Target pointing data:
-------

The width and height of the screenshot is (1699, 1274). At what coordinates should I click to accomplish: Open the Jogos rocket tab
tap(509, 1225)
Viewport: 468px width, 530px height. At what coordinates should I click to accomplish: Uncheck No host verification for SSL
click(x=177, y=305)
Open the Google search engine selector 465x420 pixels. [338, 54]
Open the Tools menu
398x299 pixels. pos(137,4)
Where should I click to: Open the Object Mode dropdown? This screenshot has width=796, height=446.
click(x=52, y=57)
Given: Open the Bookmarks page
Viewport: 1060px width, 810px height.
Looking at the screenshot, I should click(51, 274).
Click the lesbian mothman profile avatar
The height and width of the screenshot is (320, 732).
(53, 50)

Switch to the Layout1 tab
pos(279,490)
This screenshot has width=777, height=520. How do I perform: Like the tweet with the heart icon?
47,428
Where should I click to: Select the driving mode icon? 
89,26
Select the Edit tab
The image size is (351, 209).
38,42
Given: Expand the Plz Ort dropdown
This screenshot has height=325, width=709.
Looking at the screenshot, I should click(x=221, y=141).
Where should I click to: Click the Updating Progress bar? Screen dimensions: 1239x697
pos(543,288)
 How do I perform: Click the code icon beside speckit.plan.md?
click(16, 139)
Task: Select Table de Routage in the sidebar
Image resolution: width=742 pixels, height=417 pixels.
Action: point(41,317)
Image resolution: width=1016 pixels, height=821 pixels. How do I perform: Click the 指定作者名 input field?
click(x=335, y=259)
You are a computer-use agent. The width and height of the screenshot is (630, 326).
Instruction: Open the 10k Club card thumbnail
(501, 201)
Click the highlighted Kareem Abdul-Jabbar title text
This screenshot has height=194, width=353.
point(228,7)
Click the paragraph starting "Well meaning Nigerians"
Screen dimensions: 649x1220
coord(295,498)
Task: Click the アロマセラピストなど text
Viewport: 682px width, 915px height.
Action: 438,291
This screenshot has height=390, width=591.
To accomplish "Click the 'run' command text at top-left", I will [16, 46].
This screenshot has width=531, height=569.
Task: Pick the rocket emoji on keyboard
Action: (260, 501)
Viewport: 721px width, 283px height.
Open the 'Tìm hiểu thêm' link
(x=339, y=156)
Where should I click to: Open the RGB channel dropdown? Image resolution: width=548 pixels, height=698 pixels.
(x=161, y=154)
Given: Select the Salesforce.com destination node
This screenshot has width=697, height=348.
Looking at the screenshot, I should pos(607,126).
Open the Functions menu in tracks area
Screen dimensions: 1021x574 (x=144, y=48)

-------

Reproduce verbatim the rows above, starting with the line containing "How do I perform: Click the code" and continuing through the final row.

[TASK OUTPUT]:
 How do I perform: Click the code icon beside speckit.plan.md?
click(16, 139)
Task: Select Table de Routage in the sidebar
Image resolution: width=742 pixels, height=417 pixels.
Action: point(41,317)
Image resolution: width=1016 pixels, height=821 pixels. How do I perform: Click the 指定作者名 input field?
click(x=335, y=259)
You are a computer-use agent. The width and height of the screenshot is (630, 326).
Instruction: Open the 10k Club card thumbnail
(501, 201)
Click the highlighted Kareem Abdul-Jabbar title text
This screenshot has height=194, width=353.
point(228,7)
Click the paragraph starting "Well meaning Nigerians"
Screen dimensions: 649x1220
coord(295,498)
Task: Click the アロマセラピストなど text
Viewport: 682px width, 915px height.
Action: 438,291
This screenshot has height=390, width=591.
To accomplish "Click the 'run' command text at top-left", I will [16, 46].
This screenshot has width=531, height=569.
Task: Pick the rocket emoji on keyboard
Action: (260, 501)
Viewport: 721px width, 283px height.
Open the 'Tìm hiểu thêm' link
(x=339, y=156)
Where should I click to: Open the RGB channel dropdown? Image resolution: width=548 pixels, height=698 pixels.
(x=161, y=154)
Given: Select the Salesforce.com destination node
This screenshot has width=697, height=348.
Looking at the screenshot, I should pos(607,126).
Open the Functions menu in tracks area
Screen dimensions: 1021x574 (x=144, y=48)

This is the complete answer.